Sur ces paroles le marquis se lève et quitte la pièce. James et Cecily échangent un regard inquiet.

- Cecily, vous devriez m'accompagner pour une promenade. Cela vous changera les idées. Le duc nous rejoindra dans la roseraie lorsqu'il aura fini.

Cecily ne me répond pas tout de suite. Elle regarde James d'un air interrogateur. Il lui sourit.

- Vous devriez écouter Rose. Ça risque de prendre du temps et je n'aimerais pas vous imaginer faire les cent pas enfermée au salon.

- Très bien. Attendez moi Rose, je vais chercher mon châle dans ma chambre.

Elle quitte la pièce et je reste seule avec le duc.

- Nous savons tous les deux que cette conversation risque d'être violente. C'est gentil à vous de l'éloigner.

Je lui souris.

- J'ai essayé de vous aider en lui parlant hier soir. J'espère que ça aura calmé sa colère. Cependant il avait l'air de m'en vouloir plus qu'à vous deux.

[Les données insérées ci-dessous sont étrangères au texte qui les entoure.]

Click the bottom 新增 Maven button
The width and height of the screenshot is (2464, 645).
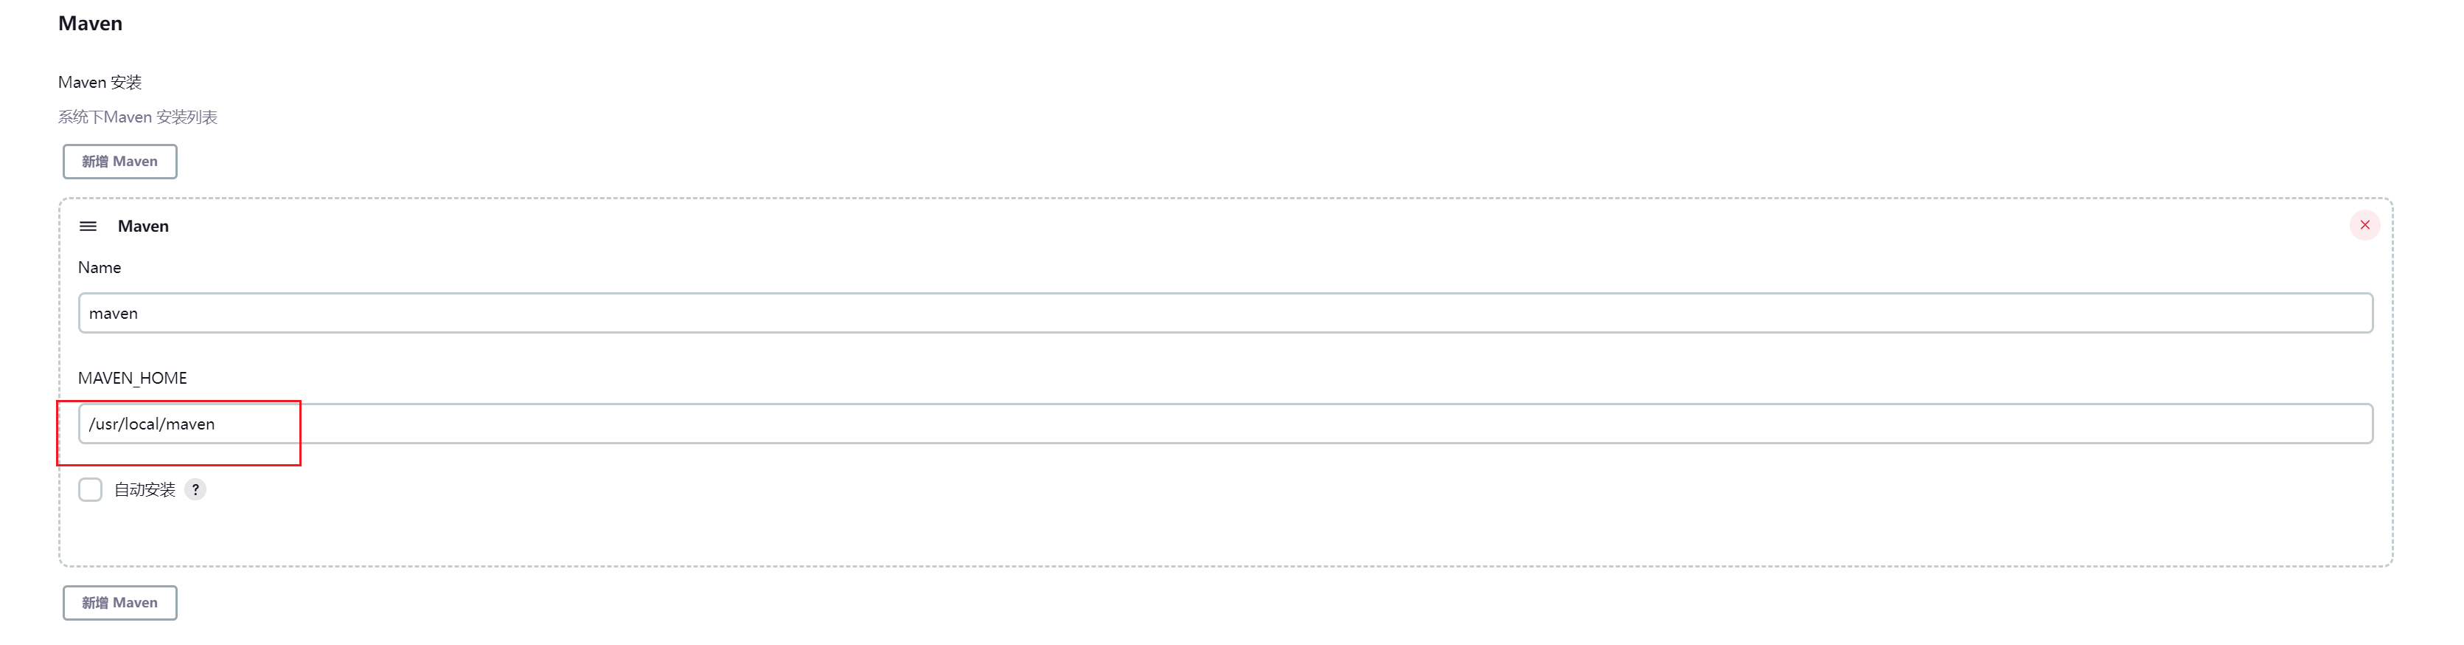click(120, 602)
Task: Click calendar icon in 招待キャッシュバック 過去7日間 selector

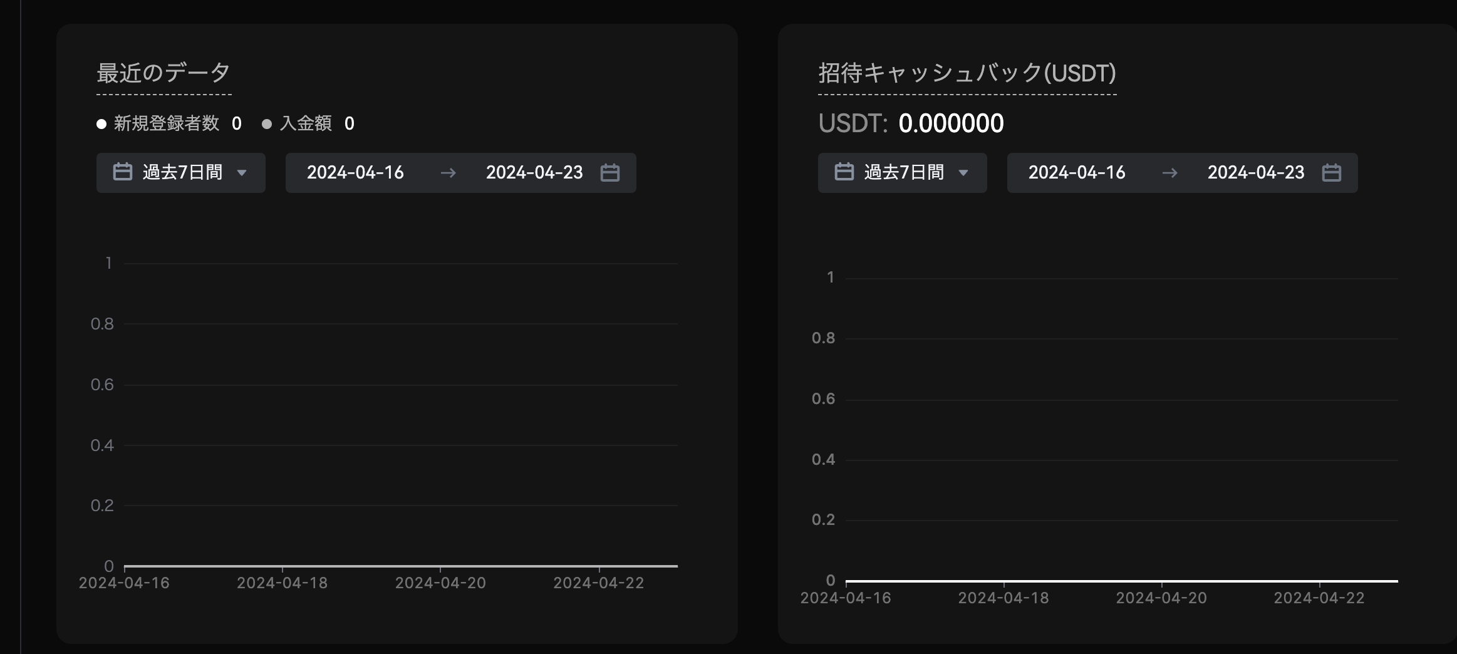Action: (x=844, y=172)
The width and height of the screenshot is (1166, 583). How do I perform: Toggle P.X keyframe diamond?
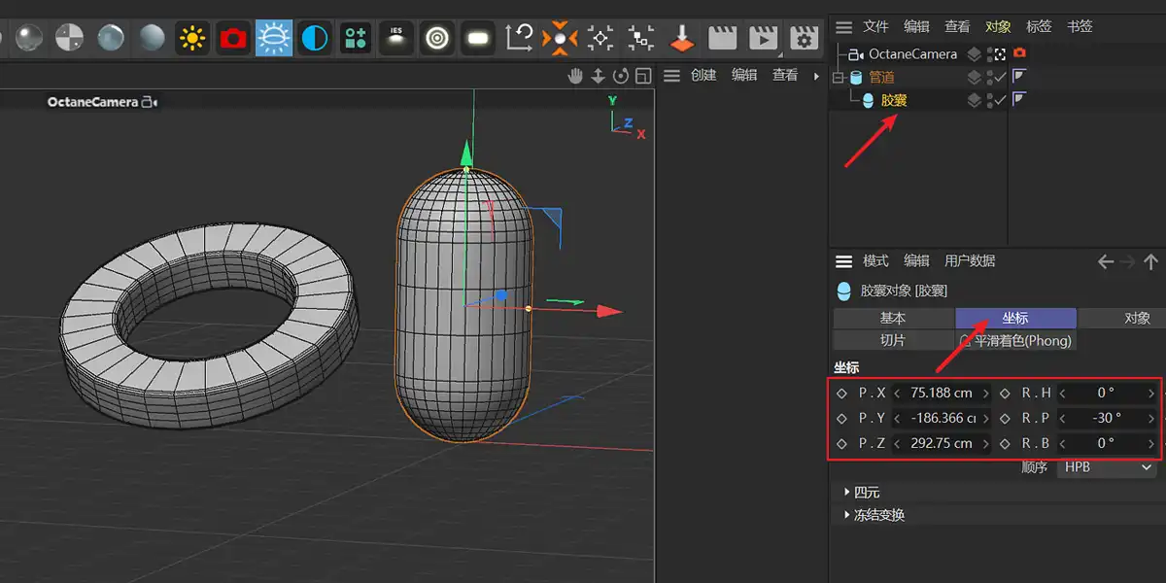tap(841, 394)
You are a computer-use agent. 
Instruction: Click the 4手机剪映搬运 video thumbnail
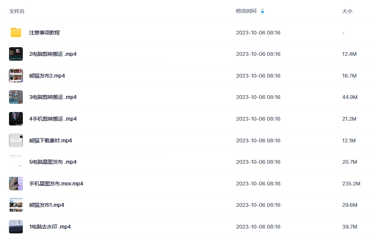16,119
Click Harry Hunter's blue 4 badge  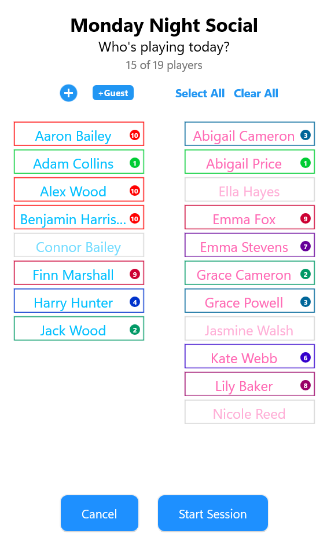click(x=135, y=302)
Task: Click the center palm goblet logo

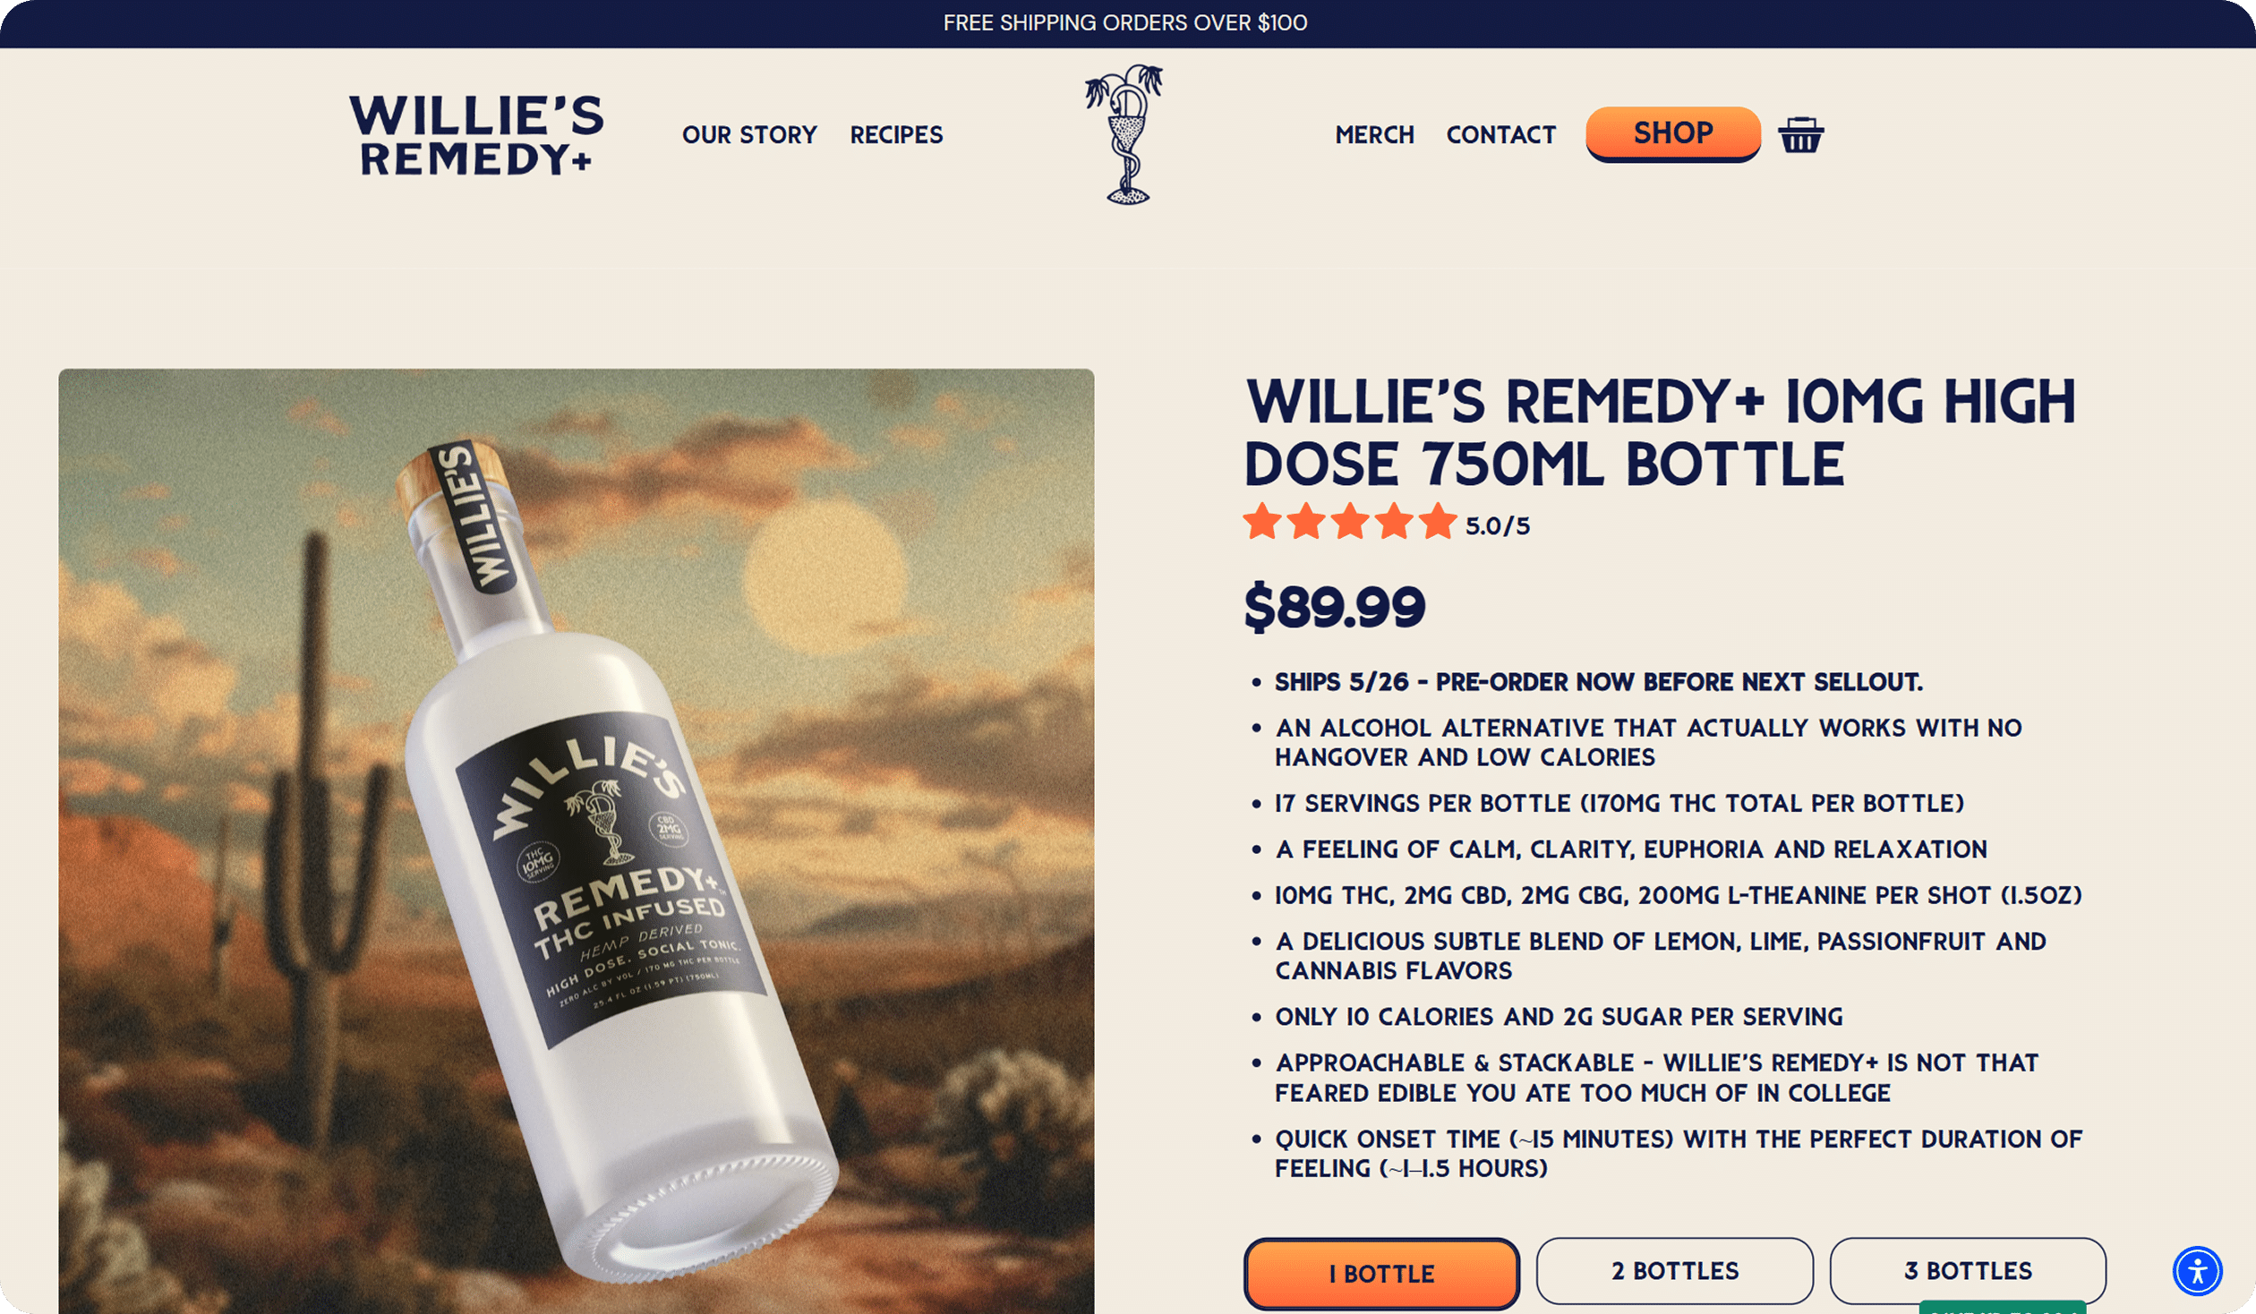Action: coord(1125,134)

- Rose, lors de mon séjour à Londres j'ai découvert que la vraie Rose Deschamps est décédée lors du naufrage. Bien entendu j'ai fait des recherches car je ne voulais pas y croire mais j'ai retrouvé la femme de chambre qui l'accompagnait et qui a identifié son corps. A mon retour j'ai fait part de ma découverte à Alexander en lui rappelant le bien que vous aviez fait à cette famille afin de l'empêcher de vous chasser sur le champ. Il était d'accord pour vous laisser une chance de lui dire la vérité. Ne tardez plus, il y a droit.

- Je ne sais pas comment la lui expliquer car moi-même je ne la comprends pas. Cependant je peux au moins vous dire que je ne mens pas sur mon nom. Je sais que ça paraît incroyable mais mon nom est vraiment Rose Deschamps.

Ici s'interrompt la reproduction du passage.